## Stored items
# # # #
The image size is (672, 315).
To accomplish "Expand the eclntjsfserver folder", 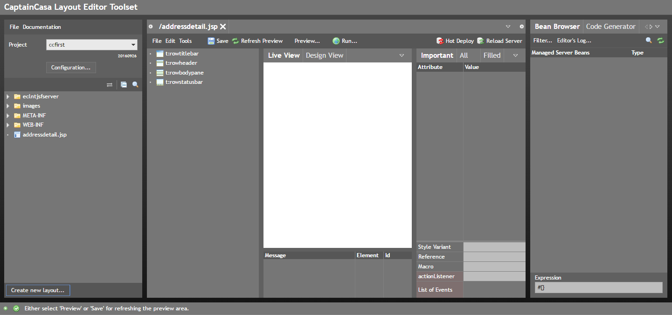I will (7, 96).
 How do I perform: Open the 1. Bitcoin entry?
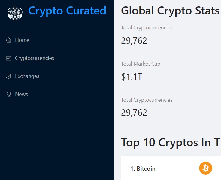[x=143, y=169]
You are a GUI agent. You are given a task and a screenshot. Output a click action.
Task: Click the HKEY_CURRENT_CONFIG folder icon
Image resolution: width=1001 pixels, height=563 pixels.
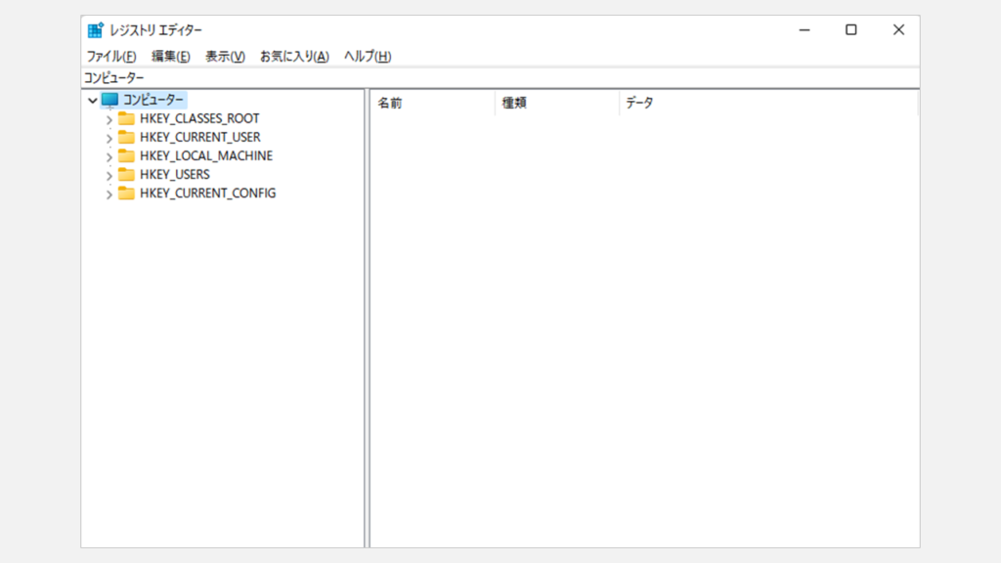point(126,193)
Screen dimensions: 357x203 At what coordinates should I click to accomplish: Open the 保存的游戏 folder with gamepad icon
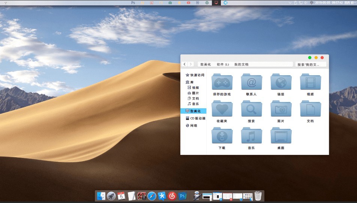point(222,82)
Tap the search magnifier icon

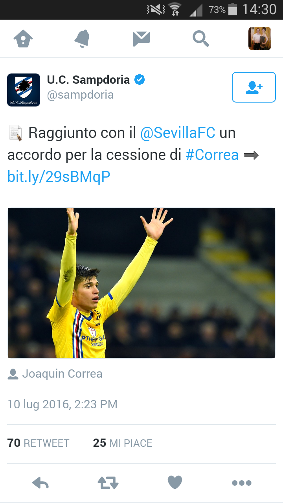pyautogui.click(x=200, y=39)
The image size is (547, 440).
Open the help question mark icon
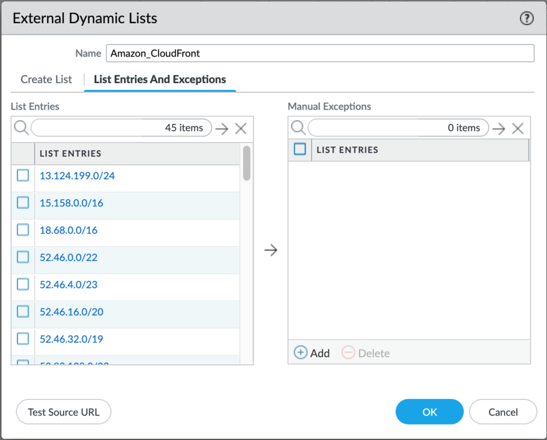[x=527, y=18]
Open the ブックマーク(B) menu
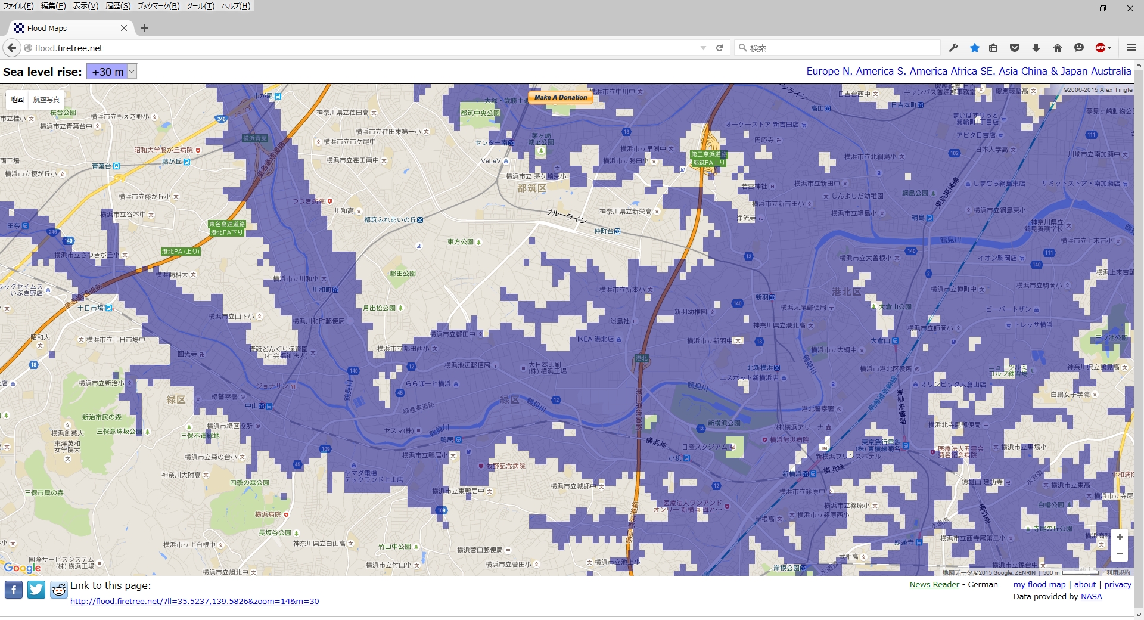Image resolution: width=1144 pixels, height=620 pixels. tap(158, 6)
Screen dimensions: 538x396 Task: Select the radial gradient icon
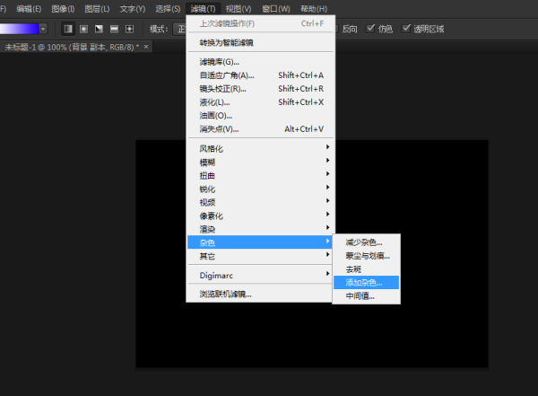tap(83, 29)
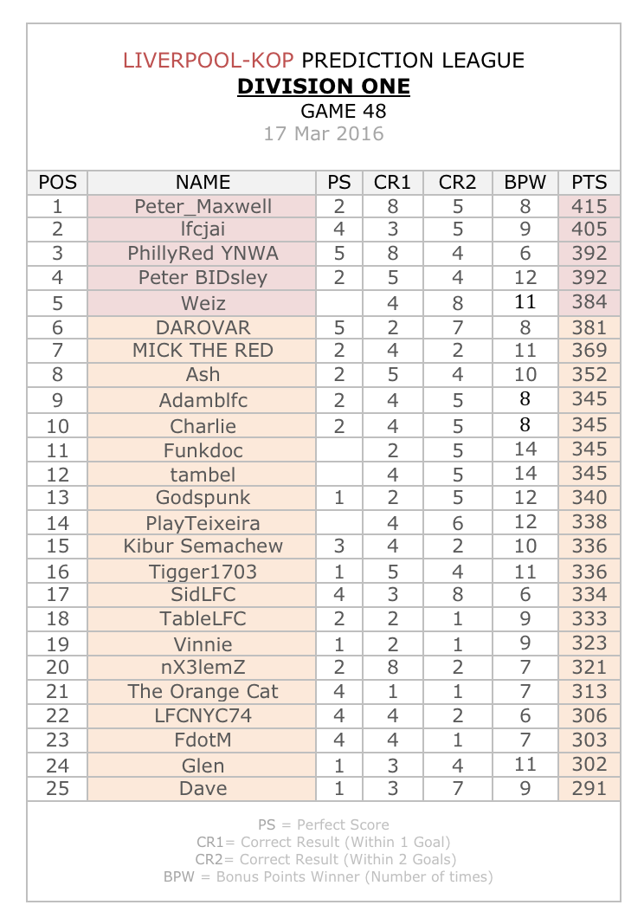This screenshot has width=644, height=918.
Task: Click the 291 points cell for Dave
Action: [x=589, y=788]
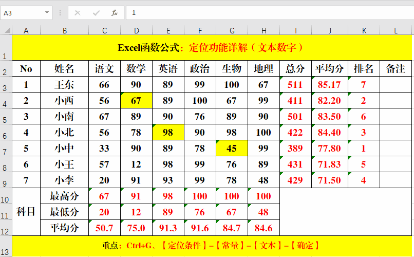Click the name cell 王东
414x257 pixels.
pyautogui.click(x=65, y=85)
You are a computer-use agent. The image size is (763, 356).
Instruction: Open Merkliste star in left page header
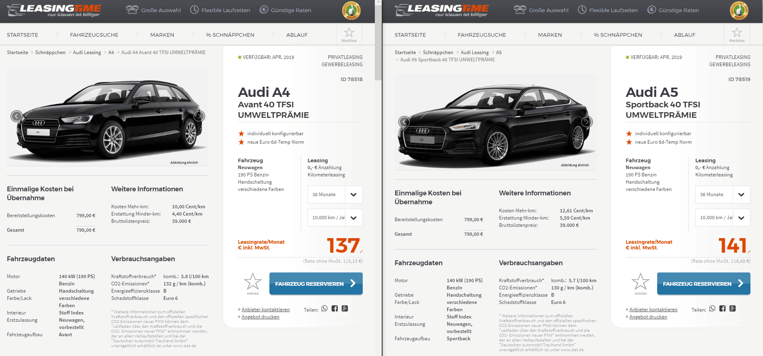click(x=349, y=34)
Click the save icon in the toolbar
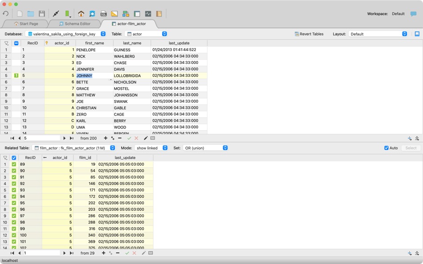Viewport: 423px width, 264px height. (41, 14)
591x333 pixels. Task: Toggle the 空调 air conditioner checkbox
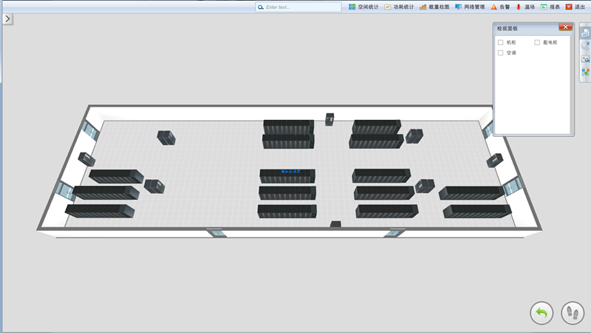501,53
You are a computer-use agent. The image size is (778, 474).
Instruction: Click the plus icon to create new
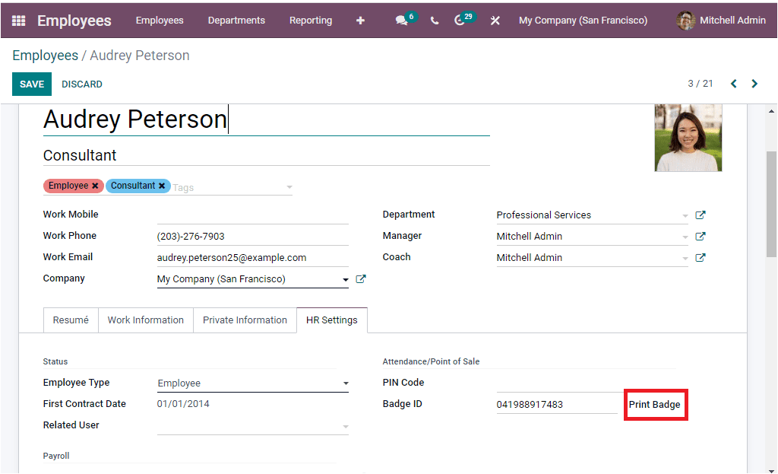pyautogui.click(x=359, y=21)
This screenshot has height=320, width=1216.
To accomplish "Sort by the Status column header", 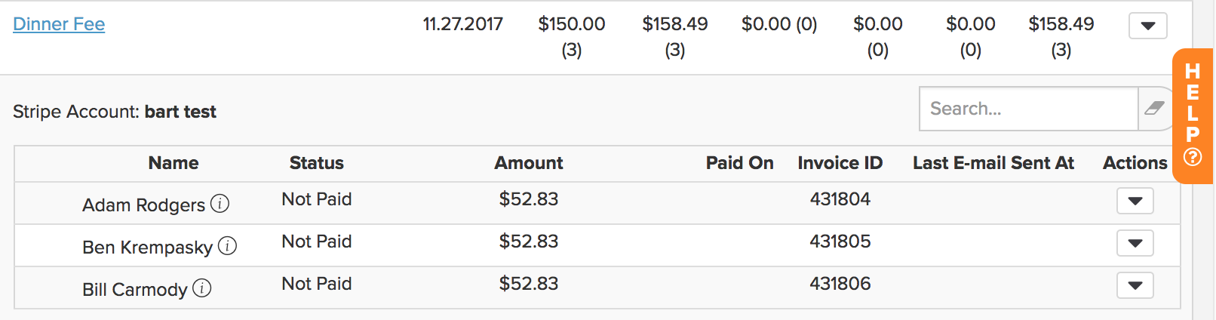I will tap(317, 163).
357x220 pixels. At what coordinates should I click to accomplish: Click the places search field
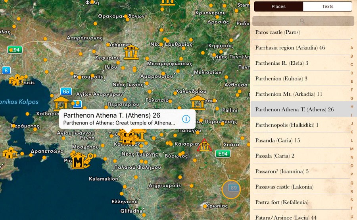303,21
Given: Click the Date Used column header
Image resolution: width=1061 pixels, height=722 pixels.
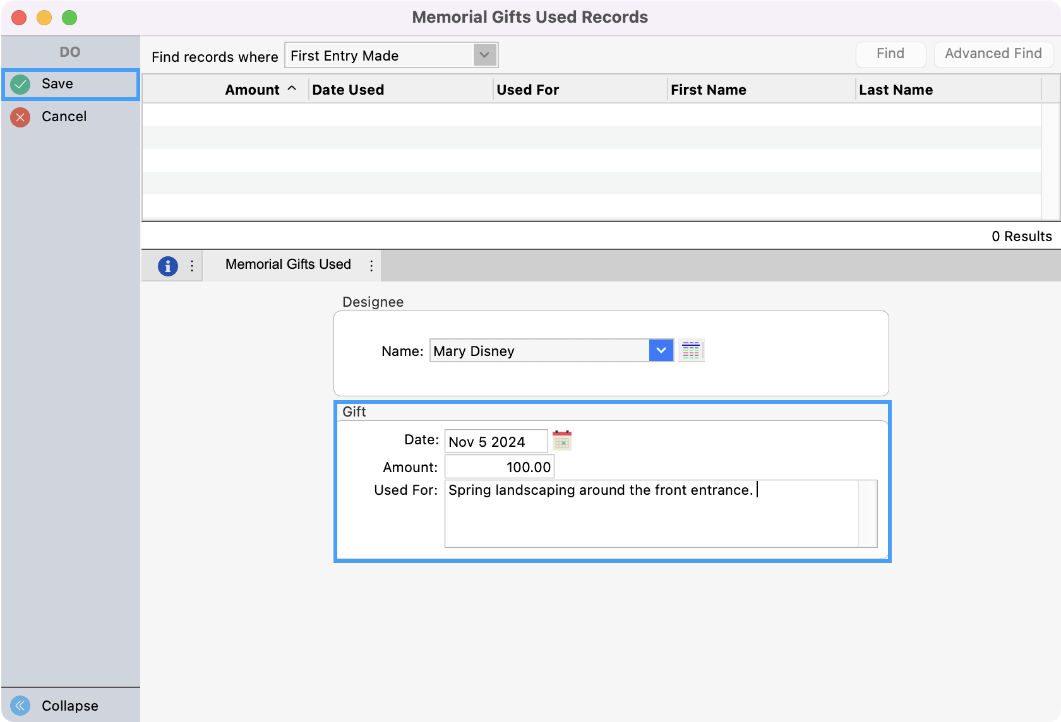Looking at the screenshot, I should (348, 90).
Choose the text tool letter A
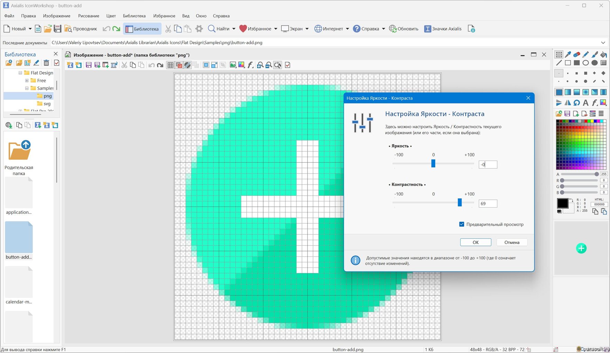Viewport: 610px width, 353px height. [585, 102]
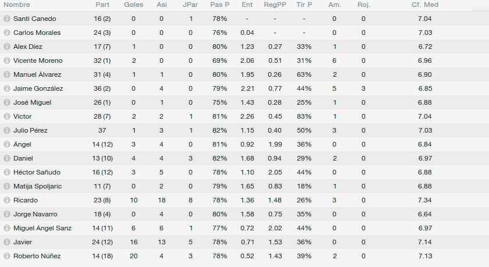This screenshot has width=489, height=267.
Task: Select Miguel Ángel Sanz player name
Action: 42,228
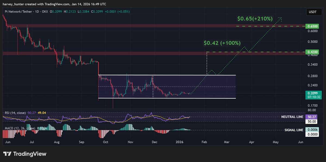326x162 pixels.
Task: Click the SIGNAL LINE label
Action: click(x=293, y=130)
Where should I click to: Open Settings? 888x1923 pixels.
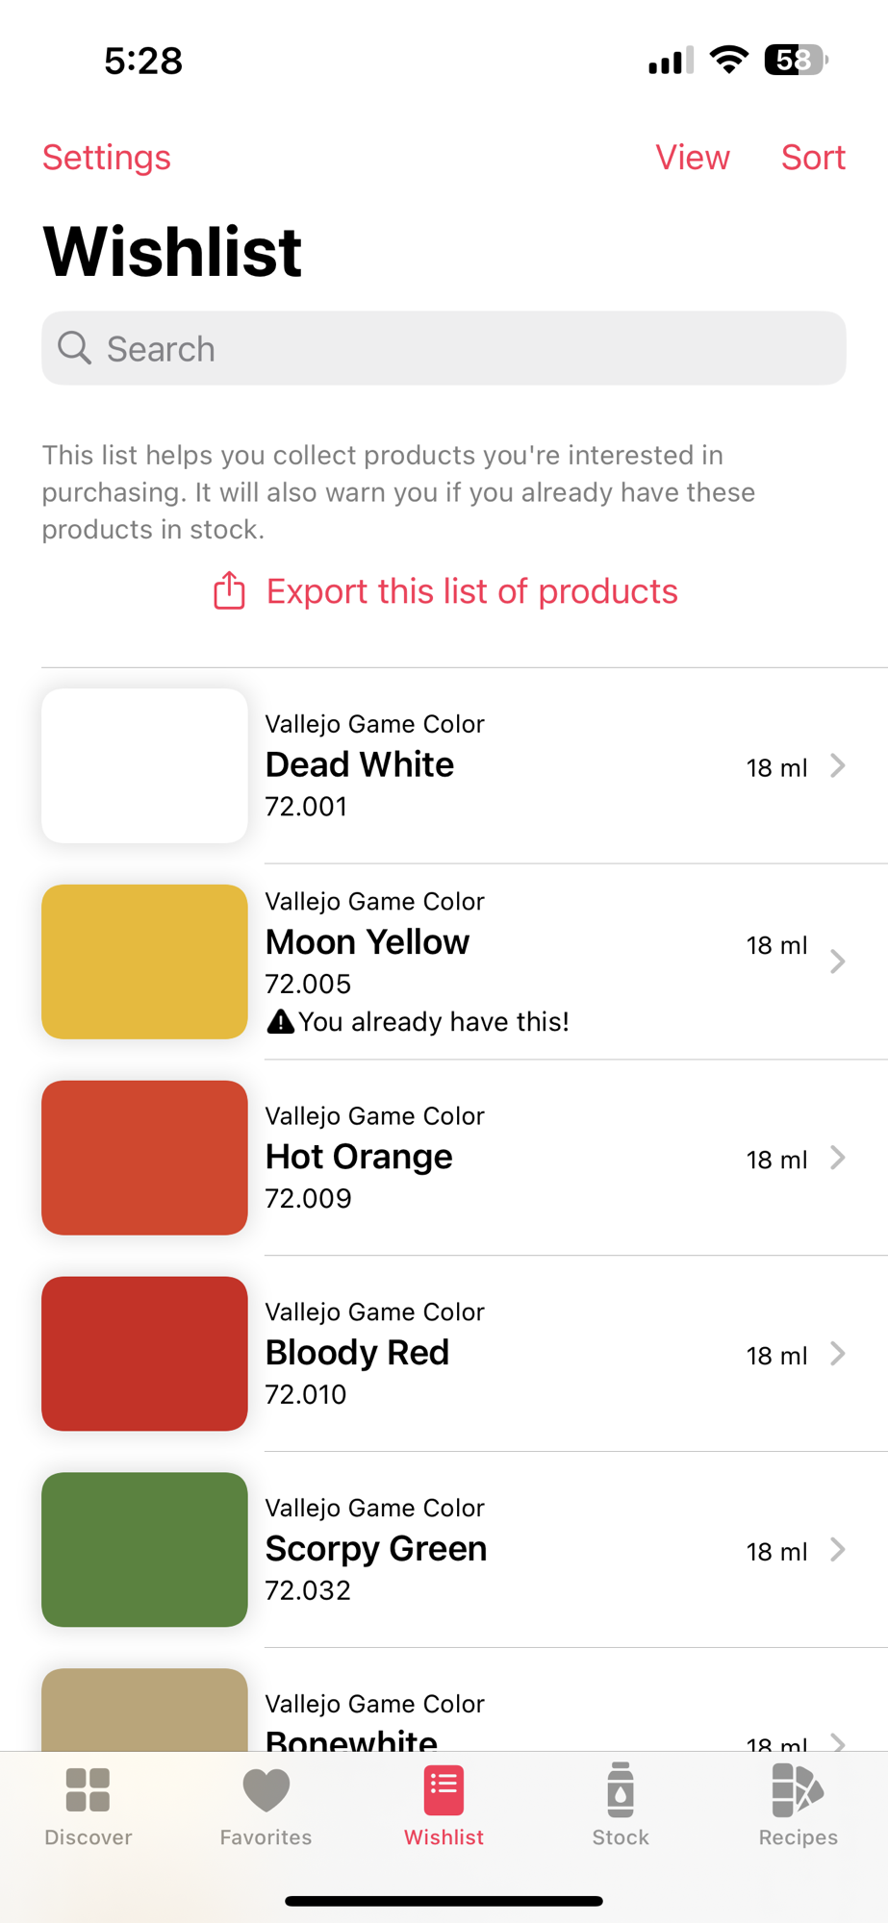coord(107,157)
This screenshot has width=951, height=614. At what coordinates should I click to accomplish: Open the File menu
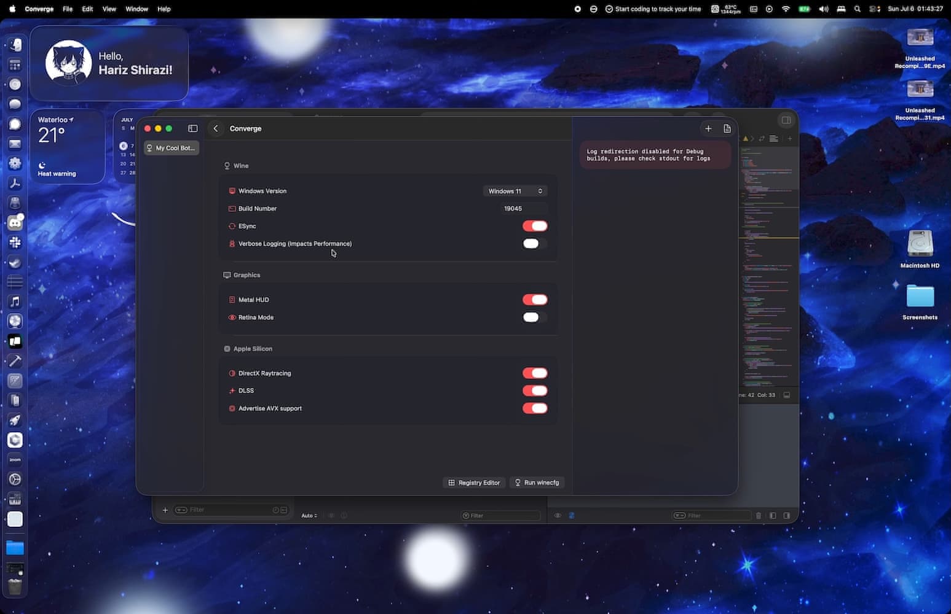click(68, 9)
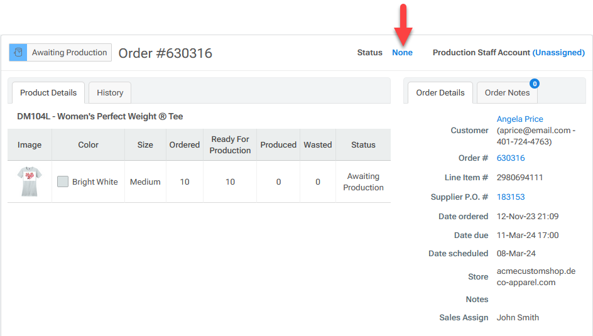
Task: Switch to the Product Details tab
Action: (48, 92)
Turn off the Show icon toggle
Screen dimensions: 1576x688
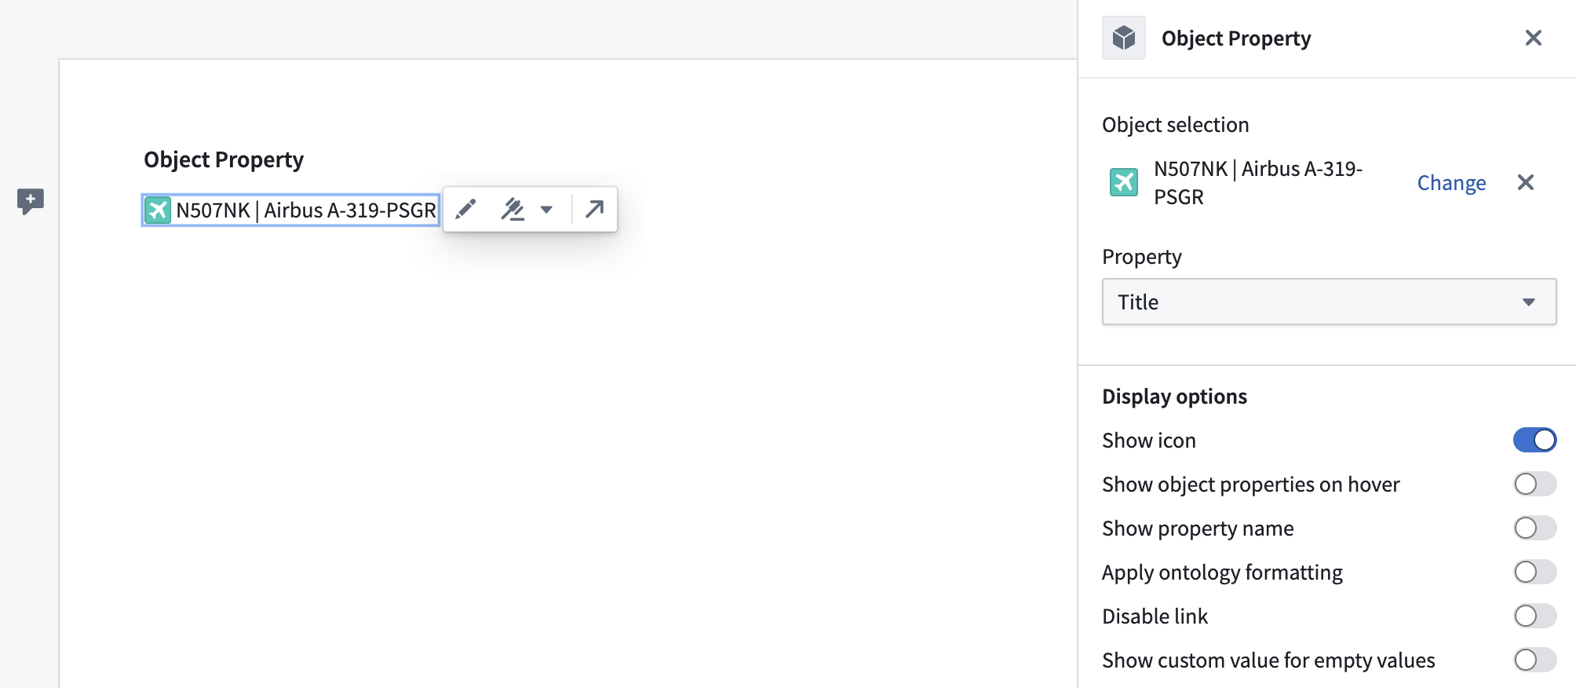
# # # #
Starting at the line that contains "Turn off the Show icon toggle", restate every line through the end of the records exactly as written, but leave the pictures out.

Turn off the Show icon toggle
Screen dimensions: 1576x688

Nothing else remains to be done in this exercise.